Outlook for 2014-18
· Political stability will be maintained but will be marred by sporadic unrest as the government continues to antagonise the opposition and voters’ dissatisfaction with poor governance and economic policy intensifies.
· Despite waning popular support and internal fractiousness, the president, Michael Sata, and the Patriotic Front (PF) will ride out the rest of their term until the next elections, in 2016, but Mr. Sata’s re-election is not guaranteed.
· The government will focus on boosting mining revenue, supporting local investment and reducing unemployment. The government’s susceptibility to populism risks undermining policy delivery and economic growth.
· Real GDP growth is forecast to average 6.8% in 2014 18, supported by large investments in infrastructure and mines, a surge in copper production and robust growth in services and manufacturing.
· The kwacha is forecast to depreciate in 2014-17, to an average of ZK6.43:US$1 in 2017. It will strengthen in 2018 as the current-account surplus widens.
· The current-account position is expected to improve over the forecast period as production of copper—Zambia’s main export—rises sharply. The balance will turn positive in 2015 as the trade surplus continues to widen.

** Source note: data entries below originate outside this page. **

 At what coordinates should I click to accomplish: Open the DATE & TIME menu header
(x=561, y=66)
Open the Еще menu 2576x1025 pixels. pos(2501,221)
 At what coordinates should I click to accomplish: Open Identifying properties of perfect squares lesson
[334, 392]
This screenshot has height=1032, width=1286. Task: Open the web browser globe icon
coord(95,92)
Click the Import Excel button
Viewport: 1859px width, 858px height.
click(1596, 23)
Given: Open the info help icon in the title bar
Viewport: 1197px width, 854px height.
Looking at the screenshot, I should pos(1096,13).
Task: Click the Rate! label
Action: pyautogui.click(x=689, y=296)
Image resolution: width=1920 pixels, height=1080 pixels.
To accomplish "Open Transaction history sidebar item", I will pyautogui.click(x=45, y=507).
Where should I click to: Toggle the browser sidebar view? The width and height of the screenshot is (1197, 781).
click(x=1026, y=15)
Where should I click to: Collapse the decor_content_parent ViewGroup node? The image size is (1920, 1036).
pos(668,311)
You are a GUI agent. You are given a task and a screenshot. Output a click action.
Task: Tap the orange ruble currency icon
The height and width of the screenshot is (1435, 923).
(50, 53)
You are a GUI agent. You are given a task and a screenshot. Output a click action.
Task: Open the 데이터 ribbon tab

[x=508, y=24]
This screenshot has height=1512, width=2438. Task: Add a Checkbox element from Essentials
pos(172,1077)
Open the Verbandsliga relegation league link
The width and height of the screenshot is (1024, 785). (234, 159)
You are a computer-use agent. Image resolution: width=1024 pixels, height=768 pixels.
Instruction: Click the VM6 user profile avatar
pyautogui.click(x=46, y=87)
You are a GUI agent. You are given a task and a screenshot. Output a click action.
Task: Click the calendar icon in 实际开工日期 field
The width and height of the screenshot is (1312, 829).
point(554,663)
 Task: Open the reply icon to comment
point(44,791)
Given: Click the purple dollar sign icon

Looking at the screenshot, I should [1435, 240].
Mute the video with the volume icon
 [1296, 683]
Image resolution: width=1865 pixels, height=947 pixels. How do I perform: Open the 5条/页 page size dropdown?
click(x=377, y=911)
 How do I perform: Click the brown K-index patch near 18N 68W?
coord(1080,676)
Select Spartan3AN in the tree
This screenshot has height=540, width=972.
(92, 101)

· The US State Department’s 2013 human rights report on Zambia has highlighted serious abuses by the country’s security forces, including arbitrary killings and torture.
· The embattled tourism minister, Sylvia Masebo, was sacked on March 20th in the wake of a small ministerial reshuffle.
· Loans totaling US$204m have been obtained from Chinese, Swedish and South African lenders to extend grid power to parts of the underdeveloped North-Western and Western provinces.
· A new pipeline from Dar es Salaam in Tanzania is being planned to import refined oil products.
· The government is seeking US$250m in funding for urgent repairs to the Kariba Dam after it showed cracks that could potentially cause it to collapse within three years if not addressed.
· The central bank has acted aggressively to support the falling kwacha, raising its benchmark policy rate by 175 basis points, to 12%, on March 28th, increas ing its statutory reserve requirement, and selling US$178m in foreign reserves.
· The government has revoked two unpopular restrictions on the capital account. The kwacha has since recovered slightly from an all-time low of ZK6.43:US$1 on March 19th.